THE TASK:
What is needed is an exact copy of the lines in the listing below, from the one with "Task: Open the Review ribbon tab" up to and including the one with "Task: Tick the Supervisor FECP checkbox", with no other lines.

DATA UNDER STUDY:
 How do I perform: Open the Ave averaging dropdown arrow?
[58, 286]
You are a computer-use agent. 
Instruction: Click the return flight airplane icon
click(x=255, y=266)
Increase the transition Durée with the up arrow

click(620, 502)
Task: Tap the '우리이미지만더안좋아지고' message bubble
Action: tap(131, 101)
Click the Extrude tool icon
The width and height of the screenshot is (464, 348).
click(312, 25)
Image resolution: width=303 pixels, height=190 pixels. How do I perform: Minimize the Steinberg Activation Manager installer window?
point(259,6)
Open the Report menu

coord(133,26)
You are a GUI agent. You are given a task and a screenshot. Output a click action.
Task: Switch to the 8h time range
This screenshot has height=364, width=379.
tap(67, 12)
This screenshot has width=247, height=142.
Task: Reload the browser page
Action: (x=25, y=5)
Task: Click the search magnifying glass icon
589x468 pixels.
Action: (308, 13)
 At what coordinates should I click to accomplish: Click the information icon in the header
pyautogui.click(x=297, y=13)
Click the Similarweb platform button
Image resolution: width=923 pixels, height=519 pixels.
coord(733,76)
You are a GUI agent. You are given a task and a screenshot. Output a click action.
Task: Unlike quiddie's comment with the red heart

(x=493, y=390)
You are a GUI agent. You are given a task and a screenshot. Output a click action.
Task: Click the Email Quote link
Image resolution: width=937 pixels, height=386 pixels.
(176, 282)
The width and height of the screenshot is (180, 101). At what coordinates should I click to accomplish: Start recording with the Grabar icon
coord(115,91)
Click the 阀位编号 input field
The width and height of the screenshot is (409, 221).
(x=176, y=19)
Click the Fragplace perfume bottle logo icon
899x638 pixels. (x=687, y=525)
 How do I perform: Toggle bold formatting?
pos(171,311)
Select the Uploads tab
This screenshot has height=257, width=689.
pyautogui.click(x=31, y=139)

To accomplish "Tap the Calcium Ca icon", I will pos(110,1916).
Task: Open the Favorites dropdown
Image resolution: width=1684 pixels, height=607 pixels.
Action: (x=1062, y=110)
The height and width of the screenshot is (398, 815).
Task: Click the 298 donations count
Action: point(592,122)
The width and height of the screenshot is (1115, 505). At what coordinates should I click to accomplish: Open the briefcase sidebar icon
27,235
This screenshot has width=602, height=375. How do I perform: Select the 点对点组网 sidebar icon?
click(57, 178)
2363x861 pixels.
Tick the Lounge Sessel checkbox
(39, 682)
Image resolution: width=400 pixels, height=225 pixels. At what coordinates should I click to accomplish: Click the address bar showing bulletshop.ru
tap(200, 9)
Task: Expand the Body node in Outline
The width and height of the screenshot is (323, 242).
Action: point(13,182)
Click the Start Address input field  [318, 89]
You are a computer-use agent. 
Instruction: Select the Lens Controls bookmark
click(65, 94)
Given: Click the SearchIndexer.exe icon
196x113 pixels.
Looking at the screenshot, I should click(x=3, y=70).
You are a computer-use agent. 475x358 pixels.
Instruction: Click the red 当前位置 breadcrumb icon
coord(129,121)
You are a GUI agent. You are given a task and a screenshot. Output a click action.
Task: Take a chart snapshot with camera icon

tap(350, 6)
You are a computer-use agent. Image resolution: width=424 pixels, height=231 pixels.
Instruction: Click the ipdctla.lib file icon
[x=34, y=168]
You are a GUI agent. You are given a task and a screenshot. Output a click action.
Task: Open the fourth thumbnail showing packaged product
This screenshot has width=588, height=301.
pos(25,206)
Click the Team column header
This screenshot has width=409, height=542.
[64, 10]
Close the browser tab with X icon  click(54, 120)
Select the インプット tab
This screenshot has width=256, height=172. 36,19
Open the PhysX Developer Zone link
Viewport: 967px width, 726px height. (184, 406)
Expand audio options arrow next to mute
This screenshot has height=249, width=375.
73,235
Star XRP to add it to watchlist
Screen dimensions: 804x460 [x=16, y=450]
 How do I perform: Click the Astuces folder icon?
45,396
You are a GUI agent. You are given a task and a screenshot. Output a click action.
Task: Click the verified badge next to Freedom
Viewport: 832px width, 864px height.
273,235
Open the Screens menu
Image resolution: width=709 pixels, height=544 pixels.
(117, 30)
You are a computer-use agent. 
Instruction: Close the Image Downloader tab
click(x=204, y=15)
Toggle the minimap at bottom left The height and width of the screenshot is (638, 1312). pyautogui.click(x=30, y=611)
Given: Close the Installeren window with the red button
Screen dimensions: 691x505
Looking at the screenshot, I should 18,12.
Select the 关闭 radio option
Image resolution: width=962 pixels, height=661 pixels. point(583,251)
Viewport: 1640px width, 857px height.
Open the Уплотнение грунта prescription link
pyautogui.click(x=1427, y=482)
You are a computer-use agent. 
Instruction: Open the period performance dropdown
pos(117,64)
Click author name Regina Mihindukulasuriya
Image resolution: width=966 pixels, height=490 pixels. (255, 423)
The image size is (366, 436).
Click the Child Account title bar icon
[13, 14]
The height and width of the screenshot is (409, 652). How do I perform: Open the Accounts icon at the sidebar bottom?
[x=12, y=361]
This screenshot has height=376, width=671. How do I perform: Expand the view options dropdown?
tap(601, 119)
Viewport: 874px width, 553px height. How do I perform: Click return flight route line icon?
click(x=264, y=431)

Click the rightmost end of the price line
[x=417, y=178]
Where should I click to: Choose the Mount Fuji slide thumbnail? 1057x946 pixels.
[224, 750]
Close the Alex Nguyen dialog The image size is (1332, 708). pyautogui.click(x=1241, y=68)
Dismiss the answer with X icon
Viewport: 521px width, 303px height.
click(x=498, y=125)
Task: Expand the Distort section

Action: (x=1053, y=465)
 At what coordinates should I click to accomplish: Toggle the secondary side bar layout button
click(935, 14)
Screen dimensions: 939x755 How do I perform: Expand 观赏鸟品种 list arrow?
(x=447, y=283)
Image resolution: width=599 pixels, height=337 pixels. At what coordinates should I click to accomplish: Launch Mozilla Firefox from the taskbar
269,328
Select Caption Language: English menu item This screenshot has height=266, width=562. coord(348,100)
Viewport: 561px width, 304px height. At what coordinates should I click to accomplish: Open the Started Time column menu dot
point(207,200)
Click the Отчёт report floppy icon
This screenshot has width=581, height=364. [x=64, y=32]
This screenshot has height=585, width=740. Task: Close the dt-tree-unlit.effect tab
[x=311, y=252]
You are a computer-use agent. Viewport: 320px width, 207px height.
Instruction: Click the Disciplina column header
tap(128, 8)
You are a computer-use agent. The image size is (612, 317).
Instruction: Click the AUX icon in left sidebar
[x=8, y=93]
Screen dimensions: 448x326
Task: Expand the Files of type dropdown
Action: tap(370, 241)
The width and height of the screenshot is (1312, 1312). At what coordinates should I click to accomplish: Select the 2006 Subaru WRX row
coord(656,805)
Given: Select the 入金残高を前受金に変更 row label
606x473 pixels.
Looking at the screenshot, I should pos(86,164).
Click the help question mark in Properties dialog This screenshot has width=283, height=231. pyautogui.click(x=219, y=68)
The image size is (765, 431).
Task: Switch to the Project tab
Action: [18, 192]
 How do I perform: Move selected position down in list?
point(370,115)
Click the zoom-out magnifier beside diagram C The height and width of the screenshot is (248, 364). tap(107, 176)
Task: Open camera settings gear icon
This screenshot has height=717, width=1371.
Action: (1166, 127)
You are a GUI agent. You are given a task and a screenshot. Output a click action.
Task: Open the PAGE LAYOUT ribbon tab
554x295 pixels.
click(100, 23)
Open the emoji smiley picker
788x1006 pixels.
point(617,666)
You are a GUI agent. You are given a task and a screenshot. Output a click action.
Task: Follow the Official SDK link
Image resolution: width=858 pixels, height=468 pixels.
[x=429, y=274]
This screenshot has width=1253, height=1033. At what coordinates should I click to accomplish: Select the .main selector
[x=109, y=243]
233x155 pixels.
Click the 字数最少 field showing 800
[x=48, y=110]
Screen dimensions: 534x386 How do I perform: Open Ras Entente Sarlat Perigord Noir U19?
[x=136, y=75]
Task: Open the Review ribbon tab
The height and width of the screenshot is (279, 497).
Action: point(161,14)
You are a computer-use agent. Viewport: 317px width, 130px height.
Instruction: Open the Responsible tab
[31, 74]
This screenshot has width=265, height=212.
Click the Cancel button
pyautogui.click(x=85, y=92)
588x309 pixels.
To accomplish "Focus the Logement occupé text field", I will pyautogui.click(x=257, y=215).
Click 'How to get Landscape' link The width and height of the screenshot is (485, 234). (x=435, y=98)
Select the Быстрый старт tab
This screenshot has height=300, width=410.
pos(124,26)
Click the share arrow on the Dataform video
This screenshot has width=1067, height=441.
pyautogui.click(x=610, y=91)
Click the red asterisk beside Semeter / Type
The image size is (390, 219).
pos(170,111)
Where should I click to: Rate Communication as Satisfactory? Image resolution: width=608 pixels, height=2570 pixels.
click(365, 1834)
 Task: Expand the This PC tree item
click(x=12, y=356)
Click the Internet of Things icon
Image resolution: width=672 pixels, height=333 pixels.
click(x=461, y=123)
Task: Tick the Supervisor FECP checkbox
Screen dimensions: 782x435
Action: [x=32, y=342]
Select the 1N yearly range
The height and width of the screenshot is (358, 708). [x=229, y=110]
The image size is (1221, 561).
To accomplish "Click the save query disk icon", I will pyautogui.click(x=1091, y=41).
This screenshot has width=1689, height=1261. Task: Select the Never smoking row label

TASK RESPONSE:
Task: Open the Review ribbon tab
The height and width of the screenshot is (279, 497).
Action: point(161,14)
You are a computer-use agent. Viewport: 317px width, 130px height.
Instruction: Open the Responsible tab
[31, 74]
This screenshot has width=265, height=212.
Click the Cancel button
pyautogui.click(x=85, y=92)
588x309 pixels.
To accomplish "Focus the Logement occupé text field", I will pyautogui.click(x=257, y=215).
Click 'How to get Landscape' link The width and height of the screenshot is (485, 234). (x=435, y=98)
Select the Быстрый старт tab
This screenshot has height=300, width=410.
pos(124,26)
Click the share arrow on the Dataform video
This screenshot has width=1067, height=441.
pyautogui.click(x=610, y=91)
Click the red asterisk beside Semeter / Type
The image size is (390, 219).
pos(170,111)
Where should I click to: Rate Communication as Satisfactory? Image resolution: width=608 pixels, height=2570 pixels.
click(365, 1834)
 Task: Expand the This PC tree item
click(x=12, y=356)
Click the Internet of Things icon
Image resolution: width=672 pixels, height=333 pixels.
click(x=461, y=123)
Task: Tick the Supervisor FECP checkbox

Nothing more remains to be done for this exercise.